WHAT TO WORK ON - Can you quote the material below word for word, leaving the pictures out?
START RECORDS FOR THE EXERCISE
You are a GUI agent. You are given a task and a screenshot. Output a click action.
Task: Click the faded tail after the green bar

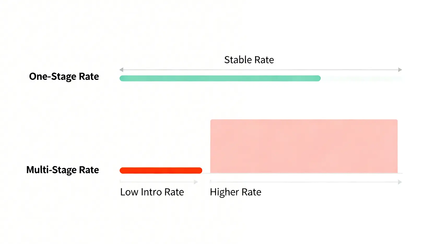(x=362, y=78)
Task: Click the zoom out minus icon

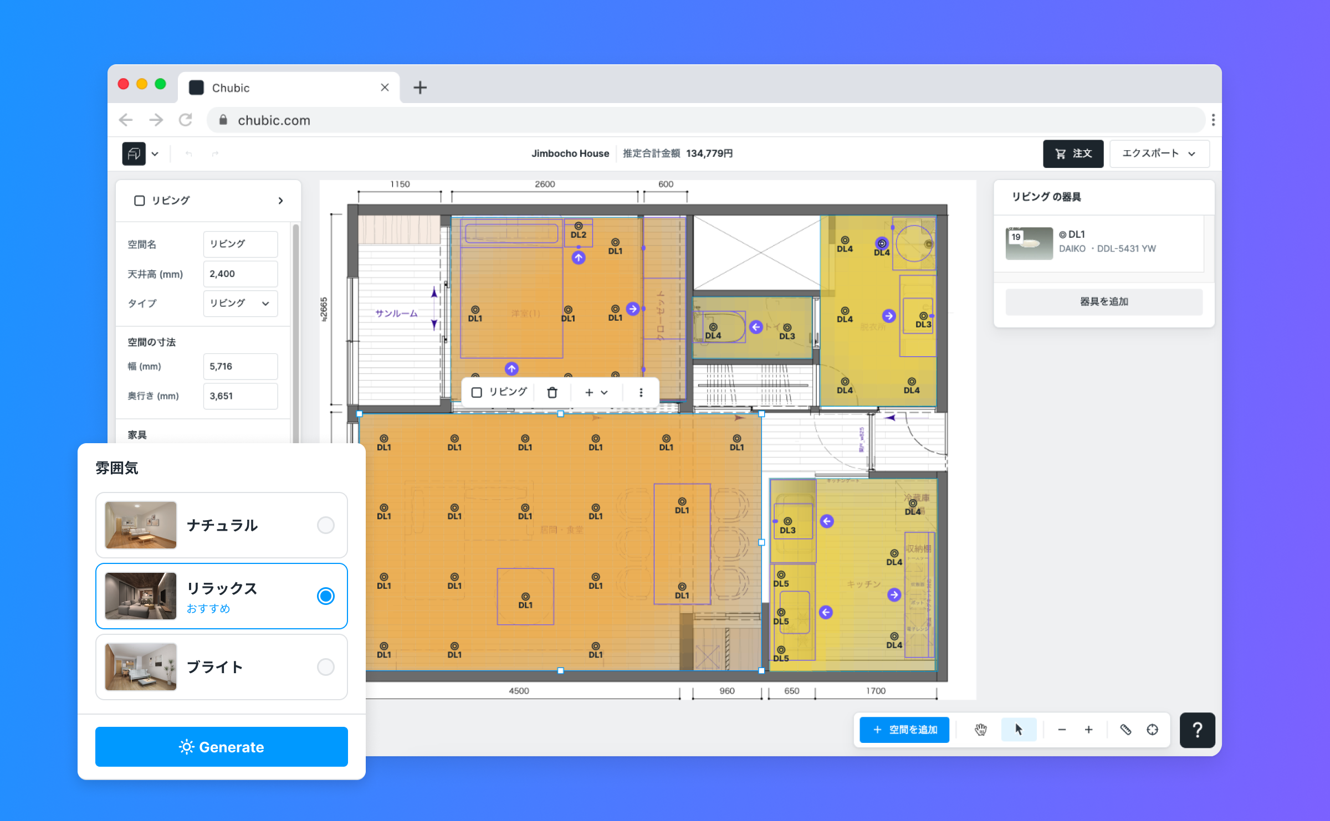Action: coord(1062,730)
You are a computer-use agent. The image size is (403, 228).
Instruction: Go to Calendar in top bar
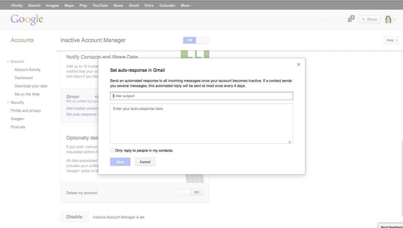pyautogui.click(x=167, y=5)
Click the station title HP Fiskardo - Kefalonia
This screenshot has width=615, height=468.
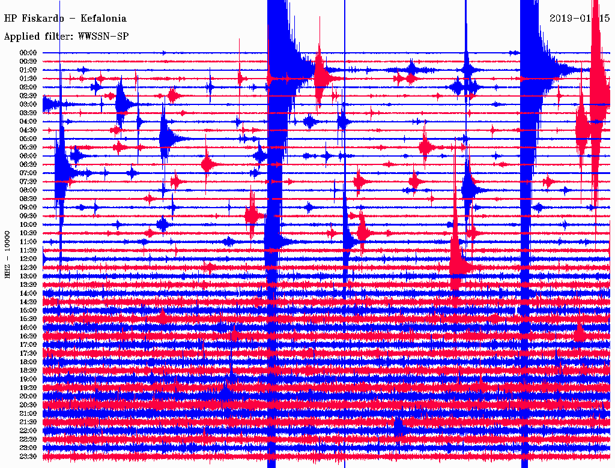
END RECORDS FOR THE EXERCISE
TASK RESULT -
You are a GUI agent. You are given a task and a screenshot. Output a click action.
Task: Click the faded tail after the green bar

(x=362, y=78)
Task: Click the zoom out minus icon

Action: coord(1062,730)
You are a computer-use agent. The image size is (403, 228).
Instruction: Go to Calendar in top bar
pyautogui.click(x=167, y=5)
Click the station title HP Fiskardo - Kefalonia
This screenshot has width=615, height=468.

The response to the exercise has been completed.